2005 RPE. PSA fiel nicht unter 0,2 und stieg im Laufe von zwei Jahren langsam an. Da aufgrund einer Rektum-Verletzung während der RPE, einer daraus resultierenden Fistel zwischen Darm und Blase und weiteren Folgeoperationen in diesem Gebiet keine Bestrahlung der Prostataloge erfolgen konnte, habe ich bei einem Wert von 0,9 mit der Einnahme von Biculatamid 150 begonnen. Unter dieser Therapie  fiel das PSA sehr schnell unter die Nachweisgrenze und blieb über 10 Jahre dort.
Nähere Einzelheiten unter meinem Profil hier auf der Seite. Das würde hier zu ausführlich werden.

Jetzt PSA-Rezidiv unter laufender Therapie mit Casodex 150. Verdopplungszeit 3 bis 6 Monate, ich hatte jetzt wieder um die 1,0 wie vor 10 Jahren, dieses Mal aber unter Biculatamid.

Beratung bei Professor Müller Klinikum Ludwigshafen. (Bemerkung: Ich bin nach der RPE im Klinikum Worms nach Ludwigshafen gewechselt. Dort war ich mit allen nachfolgenden Beratungen und Operationen sehr zufrieden. Aus diesem Grund habe ich als Kassenpatient auch in diesem Fall eine private Beratung mit dem Chefarzt des Klinikums Ludwigshafen gesucht.)
Aussage von Prof. Müller, wenn man genau weiß, wo der Herd ist und das nicht im Gebiet der Fistel ist, kann man das eventuell operieren.
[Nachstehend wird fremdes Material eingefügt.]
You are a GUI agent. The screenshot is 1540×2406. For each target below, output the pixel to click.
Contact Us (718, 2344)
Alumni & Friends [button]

Deshalb Entscheidung zum PSMA-PET-CT (auch im Klinikum Ludwigshafen)
Beurteilung
Korrelat des PSA-Anstiegs unter antihormoneller Therapie ist ein 8 x 13 mm großer Lymphknoten an der linken Ateria iliaca externa. Hämatogene oder lymphogene Metastasen konnten ausgeschlossen werden.

Darauf offene Lymphknoten-Exstirpation iliakal links am 19.4.2018
Histologie
Tumorokkupierter Lymphknoten mit subtotaler Infiltration durch ein großzelliges, kibriform wachsendes Adenokarzinom mit fokal initial kapselüberschreitendem Wachstum.
Der Befund ist gut vereinbar mit einer Metastase eines klinisch angegebenen Prostatakarzinoms (hier keine Vorbefunde)
Nachbericht
Es erfolgte noch eine immunhistologische Analyse mit CK 18, PAP und PSA
Die Tumorzellen zeigen eine kräftige Posivität für alle 3 Marker, dies bestätigt die Diagnose: Lymphknotenmetastase eines acinären Prostatakarzinoms (Gleason (8= 4x4.
Nach den vorliegenden Schnitten Ezision in toto.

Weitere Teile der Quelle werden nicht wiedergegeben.